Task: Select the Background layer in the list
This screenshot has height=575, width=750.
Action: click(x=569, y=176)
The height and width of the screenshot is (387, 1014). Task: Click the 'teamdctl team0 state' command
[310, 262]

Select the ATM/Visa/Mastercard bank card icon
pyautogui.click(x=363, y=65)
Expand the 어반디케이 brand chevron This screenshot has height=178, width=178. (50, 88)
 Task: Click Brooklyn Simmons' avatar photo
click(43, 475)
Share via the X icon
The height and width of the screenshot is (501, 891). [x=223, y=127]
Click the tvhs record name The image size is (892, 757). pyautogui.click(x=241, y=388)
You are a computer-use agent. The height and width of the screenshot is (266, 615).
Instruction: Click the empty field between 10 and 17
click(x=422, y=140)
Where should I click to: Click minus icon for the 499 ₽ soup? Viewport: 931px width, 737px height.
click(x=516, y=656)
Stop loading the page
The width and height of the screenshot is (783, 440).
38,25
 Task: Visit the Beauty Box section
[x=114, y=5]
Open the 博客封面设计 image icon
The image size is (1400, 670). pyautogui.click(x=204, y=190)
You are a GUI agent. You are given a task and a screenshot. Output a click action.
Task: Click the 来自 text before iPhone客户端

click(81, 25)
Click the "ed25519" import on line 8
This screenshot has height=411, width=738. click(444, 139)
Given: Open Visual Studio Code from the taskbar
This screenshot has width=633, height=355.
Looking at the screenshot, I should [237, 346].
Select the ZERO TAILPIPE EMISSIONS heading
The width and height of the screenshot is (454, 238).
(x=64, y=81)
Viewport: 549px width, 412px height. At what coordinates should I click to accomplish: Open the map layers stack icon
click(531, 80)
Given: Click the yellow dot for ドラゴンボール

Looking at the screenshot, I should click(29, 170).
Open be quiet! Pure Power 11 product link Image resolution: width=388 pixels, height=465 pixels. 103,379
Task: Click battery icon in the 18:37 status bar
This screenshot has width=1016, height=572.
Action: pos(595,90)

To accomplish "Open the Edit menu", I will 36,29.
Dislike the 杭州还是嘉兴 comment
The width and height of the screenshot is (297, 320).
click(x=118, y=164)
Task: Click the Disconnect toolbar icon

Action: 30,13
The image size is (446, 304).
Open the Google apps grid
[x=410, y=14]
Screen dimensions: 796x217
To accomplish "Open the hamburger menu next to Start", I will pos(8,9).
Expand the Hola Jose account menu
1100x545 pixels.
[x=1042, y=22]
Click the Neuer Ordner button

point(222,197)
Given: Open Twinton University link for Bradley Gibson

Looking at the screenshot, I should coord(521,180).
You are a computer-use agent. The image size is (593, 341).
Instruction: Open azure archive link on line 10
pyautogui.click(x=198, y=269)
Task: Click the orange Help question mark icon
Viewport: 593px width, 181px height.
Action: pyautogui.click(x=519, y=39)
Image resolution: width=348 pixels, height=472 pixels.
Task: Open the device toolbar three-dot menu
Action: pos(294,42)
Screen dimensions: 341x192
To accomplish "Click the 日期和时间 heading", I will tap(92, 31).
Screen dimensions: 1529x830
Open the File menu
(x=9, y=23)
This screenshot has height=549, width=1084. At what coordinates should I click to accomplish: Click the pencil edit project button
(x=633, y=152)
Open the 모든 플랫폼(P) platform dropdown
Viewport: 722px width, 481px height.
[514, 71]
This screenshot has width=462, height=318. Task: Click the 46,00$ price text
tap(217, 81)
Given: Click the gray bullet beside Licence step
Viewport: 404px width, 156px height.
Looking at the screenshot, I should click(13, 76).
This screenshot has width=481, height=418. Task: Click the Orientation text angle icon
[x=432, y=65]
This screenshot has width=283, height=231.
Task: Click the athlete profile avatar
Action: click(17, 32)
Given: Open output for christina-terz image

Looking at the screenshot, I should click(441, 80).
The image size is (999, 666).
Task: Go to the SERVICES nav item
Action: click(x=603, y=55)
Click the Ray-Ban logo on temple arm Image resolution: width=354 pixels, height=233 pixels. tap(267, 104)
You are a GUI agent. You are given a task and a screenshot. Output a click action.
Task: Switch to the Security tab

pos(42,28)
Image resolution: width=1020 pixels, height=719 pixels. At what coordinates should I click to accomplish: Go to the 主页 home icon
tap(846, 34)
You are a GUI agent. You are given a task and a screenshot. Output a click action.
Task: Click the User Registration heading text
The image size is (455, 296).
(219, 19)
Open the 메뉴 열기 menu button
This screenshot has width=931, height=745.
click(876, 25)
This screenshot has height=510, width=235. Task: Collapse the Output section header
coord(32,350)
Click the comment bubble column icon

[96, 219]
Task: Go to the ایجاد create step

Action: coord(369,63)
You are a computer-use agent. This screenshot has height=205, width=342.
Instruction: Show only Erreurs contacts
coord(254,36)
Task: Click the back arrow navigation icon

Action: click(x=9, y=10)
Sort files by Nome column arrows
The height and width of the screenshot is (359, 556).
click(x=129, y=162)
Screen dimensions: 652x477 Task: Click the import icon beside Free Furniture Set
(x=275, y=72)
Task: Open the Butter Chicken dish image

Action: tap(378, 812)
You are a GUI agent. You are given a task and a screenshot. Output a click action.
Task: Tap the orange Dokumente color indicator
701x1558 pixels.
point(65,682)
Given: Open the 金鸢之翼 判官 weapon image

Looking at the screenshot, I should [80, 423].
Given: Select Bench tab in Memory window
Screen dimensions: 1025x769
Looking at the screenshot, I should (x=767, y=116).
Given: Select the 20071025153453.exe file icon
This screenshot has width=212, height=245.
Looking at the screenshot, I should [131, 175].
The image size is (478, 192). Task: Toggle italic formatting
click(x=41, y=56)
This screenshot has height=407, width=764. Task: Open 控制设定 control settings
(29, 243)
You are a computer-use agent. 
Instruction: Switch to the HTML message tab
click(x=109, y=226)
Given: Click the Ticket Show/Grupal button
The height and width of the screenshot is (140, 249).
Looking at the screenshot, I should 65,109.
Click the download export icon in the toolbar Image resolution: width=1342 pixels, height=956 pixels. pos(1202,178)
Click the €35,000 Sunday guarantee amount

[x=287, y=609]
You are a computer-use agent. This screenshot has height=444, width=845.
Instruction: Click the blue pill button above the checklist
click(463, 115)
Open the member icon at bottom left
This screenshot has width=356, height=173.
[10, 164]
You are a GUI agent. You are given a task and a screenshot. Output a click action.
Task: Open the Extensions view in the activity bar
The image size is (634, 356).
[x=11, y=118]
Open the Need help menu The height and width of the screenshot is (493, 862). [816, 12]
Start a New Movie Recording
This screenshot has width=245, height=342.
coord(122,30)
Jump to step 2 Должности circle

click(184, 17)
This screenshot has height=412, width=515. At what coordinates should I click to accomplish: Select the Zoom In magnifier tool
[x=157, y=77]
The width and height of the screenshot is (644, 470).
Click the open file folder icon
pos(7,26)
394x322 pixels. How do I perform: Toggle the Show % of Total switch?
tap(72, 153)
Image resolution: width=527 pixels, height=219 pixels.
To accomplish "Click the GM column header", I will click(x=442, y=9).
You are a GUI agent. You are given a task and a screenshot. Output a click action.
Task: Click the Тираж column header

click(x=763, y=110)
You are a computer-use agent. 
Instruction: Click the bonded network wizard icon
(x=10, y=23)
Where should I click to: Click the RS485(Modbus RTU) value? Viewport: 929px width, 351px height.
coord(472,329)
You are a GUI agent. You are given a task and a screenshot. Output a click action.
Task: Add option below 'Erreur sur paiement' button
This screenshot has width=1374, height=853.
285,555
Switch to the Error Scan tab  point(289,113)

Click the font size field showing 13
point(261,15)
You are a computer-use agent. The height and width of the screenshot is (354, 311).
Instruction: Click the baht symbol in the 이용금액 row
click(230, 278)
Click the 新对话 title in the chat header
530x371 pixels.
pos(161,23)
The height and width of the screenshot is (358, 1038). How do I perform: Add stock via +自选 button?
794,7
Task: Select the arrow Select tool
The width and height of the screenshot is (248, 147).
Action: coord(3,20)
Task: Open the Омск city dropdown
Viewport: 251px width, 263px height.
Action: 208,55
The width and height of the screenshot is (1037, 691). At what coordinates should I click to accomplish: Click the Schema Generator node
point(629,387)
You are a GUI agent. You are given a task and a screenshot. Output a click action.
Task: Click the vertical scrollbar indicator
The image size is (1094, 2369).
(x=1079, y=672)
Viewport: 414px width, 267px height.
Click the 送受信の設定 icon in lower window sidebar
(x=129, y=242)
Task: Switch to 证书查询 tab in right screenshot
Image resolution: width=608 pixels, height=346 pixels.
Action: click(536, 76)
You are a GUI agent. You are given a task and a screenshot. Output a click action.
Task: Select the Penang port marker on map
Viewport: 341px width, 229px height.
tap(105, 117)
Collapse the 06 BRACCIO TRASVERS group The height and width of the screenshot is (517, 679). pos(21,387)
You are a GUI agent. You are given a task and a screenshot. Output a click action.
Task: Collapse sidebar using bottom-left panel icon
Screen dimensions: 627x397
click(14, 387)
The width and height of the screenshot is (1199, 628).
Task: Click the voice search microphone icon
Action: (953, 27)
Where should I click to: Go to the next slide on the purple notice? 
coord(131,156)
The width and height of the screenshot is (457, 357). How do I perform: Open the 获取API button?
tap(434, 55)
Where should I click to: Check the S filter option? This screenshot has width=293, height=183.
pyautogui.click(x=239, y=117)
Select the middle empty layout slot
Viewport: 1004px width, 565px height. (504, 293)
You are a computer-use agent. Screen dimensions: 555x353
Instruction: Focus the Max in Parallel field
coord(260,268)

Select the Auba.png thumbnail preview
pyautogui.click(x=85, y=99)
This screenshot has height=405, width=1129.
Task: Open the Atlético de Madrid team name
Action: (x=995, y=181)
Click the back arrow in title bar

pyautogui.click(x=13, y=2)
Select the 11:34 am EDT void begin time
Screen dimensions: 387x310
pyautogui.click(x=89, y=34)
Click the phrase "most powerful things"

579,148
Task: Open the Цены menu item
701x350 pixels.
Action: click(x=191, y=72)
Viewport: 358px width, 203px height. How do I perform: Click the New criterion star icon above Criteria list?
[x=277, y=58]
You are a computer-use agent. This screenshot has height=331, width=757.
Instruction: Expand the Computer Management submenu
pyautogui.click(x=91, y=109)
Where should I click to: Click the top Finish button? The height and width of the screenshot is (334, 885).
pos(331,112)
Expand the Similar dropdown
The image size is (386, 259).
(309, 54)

********************

If a line of the entries contains "indicator", it counts; say how many such lines there are and give only the number.

→ **EXPECTED ANSWER**:
2